The last of the guests has left. The house is returning to its original quiet. We are still eating our way through leftovers, so no need to cook for few days yet. Sleeping mats are being cleaned up, sheets washed and stored back in the linen closet. The long weekend retreat is over.
We did something that we have not been done before, and it went well. There is a sense of quiet joy about that. In a difficult people group, we gathered together mature believers from many places along with wives and some families. We gathered, not for business, but simply to be together, to worship, to learn. We started with our team's meeting for one day, and then the others arrived.
It was peaceful. There was not one fight, not one hurt feeling, not one person trying to boast at another's expense. It was a wonderful time. Connections built; friendships deepened; time for new ideas to be sown.
It was a time also for me to begin to build relationships with other women like myself: married cross-culturally in this culture. Years ago, I was one of the first, perhaps two of us existed. Now there are more.

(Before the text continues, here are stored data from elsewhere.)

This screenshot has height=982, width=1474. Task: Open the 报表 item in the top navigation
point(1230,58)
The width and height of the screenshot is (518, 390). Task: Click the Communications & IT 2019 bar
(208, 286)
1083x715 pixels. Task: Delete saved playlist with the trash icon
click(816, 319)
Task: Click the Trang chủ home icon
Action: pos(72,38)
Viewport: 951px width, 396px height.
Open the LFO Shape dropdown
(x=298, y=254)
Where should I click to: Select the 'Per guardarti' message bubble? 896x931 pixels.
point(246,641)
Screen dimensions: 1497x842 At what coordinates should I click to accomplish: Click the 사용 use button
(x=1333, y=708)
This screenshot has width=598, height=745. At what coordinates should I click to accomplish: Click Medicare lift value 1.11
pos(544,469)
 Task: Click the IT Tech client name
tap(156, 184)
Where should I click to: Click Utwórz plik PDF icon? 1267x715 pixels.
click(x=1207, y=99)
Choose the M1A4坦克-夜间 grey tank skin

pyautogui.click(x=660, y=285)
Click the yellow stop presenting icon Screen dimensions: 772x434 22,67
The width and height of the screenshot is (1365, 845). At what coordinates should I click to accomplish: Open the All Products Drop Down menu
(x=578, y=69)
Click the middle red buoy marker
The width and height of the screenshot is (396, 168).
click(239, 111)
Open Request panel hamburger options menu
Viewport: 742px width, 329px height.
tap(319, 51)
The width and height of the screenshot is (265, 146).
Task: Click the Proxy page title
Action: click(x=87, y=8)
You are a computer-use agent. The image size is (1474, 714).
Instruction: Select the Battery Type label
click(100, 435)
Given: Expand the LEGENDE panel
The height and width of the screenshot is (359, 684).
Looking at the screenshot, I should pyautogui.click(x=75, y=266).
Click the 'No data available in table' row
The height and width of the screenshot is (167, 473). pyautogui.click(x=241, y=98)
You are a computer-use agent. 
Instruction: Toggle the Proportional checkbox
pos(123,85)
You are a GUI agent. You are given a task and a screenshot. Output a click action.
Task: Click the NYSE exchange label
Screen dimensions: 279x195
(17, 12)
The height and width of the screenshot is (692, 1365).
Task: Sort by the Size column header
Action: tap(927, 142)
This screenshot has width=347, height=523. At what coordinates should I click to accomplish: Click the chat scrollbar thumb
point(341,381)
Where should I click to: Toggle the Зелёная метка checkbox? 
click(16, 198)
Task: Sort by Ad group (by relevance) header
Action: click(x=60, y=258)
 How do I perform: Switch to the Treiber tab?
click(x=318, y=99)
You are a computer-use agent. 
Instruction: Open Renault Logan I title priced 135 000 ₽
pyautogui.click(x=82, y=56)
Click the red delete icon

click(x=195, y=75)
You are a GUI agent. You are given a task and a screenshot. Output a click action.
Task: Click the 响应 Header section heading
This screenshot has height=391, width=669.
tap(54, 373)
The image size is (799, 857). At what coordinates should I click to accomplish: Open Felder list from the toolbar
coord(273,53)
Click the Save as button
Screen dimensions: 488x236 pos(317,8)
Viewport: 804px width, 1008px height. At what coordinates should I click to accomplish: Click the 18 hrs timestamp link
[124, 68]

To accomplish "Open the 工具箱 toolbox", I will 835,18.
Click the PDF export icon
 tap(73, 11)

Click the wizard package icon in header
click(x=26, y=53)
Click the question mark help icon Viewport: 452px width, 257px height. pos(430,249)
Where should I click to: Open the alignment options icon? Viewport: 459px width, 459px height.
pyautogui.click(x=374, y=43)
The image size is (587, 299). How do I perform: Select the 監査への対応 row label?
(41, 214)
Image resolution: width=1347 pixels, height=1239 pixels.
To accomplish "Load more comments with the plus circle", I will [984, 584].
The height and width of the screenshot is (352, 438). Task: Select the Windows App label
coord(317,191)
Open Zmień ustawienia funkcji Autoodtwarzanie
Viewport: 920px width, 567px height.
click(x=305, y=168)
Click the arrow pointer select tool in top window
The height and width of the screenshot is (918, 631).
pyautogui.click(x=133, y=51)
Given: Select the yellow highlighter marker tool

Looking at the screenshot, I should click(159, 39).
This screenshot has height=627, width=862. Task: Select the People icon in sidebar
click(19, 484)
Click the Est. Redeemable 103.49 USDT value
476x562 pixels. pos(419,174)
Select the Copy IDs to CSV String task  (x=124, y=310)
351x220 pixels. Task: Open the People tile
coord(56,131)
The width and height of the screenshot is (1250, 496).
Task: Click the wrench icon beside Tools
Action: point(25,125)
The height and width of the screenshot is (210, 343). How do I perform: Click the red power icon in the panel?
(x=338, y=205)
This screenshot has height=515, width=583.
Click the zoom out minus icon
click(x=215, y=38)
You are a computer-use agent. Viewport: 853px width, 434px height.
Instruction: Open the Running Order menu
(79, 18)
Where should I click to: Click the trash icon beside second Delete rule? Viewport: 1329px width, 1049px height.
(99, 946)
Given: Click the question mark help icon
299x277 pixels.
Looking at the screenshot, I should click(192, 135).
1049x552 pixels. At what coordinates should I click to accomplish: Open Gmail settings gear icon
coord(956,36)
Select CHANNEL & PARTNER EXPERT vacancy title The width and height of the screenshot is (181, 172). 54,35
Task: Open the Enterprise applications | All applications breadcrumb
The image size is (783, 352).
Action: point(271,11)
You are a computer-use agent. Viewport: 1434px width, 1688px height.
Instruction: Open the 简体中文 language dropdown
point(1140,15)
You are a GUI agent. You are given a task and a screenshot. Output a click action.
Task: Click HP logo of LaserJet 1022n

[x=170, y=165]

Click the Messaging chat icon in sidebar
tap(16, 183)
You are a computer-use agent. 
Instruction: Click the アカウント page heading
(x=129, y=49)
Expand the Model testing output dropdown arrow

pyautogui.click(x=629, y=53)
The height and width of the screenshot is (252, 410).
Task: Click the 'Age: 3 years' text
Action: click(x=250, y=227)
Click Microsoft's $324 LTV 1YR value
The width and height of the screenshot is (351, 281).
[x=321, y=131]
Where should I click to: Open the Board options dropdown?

It is a something special to build relationships with them - these women who will face life as I face it with our different challenges, risks, and joys.
I was not in many of the meetings. I cooked. What was originally told to me at 15-25 people ended up to be more like 25-35 at times, but it was possible. My oldest son had some days off school and he was able to help me.
Now they are gone. I did today what I always do after a meeting that I help to organize and cook for - I slept. I slept on and off most of the day and have not written off the possibility of curling up in bed again.
Sleep is also a gift. Today, my dreams, for the first time in months, have been relaxing. Dreams of freedom and grace. Those are also a gift.